*Problem details:* The expected output is each line below containing "sidebar", copied in full.
*** Recorded data ***
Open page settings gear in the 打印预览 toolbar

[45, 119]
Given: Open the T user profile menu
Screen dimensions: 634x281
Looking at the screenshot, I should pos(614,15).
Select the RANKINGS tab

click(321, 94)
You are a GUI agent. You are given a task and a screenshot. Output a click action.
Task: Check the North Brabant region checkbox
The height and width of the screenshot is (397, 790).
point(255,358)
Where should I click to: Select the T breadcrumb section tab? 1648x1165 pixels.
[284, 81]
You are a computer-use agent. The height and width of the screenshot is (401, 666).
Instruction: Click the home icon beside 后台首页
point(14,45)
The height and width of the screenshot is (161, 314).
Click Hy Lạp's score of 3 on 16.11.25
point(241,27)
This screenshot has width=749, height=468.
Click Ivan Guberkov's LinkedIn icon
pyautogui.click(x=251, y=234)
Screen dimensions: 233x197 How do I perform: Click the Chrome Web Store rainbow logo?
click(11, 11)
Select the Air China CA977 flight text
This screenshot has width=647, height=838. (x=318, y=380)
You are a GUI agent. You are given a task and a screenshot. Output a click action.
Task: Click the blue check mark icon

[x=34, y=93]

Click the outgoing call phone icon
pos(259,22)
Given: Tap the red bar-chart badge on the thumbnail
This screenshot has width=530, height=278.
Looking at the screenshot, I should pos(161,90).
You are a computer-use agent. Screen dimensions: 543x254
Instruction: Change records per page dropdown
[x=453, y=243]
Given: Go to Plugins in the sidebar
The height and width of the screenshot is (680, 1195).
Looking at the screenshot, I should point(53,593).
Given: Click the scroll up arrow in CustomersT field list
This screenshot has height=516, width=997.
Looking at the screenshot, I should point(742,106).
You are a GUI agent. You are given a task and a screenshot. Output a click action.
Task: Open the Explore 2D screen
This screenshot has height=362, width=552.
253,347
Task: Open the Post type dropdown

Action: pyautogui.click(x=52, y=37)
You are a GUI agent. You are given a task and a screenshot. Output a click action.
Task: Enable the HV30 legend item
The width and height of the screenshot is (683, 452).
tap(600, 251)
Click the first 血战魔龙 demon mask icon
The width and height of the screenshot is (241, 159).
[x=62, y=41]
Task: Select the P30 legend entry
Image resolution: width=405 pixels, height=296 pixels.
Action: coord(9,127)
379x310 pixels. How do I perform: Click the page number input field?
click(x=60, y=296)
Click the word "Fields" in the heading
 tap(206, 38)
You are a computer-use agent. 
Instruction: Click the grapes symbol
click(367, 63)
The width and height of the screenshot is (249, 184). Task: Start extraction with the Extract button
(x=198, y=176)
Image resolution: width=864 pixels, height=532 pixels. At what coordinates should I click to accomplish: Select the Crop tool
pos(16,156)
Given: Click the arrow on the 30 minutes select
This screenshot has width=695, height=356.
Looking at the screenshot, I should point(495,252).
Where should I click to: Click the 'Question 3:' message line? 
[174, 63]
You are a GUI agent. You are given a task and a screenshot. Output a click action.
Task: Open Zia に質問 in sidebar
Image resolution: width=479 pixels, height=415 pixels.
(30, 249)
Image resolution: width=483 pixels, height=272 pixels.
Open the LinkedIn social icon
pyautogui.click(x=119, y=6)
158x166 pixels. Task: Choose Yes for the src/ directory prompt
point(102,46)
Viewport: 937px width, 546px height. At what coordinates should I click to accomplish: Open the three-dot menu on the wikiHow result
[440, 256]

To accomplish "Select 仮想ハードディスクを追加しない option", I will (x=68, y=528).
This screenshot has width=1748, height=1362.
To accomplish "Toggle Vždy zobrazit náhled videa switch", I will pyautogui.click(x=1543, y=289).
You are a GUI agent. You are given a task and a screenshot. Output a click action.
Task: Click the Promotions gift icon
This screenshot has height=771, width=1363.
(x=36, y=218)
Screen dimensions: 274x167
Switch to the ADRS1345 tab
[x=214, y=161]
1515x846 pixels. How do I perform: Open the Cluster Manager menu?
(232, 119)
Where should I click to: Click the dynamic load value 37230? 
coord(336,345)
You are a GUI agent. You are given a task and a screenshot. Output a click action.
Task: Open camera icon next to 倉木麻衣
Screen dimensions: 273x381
***
*Answer space:*
Given: Go to Plugins in the sidebar
Task: Open Zia に質問 in sidebar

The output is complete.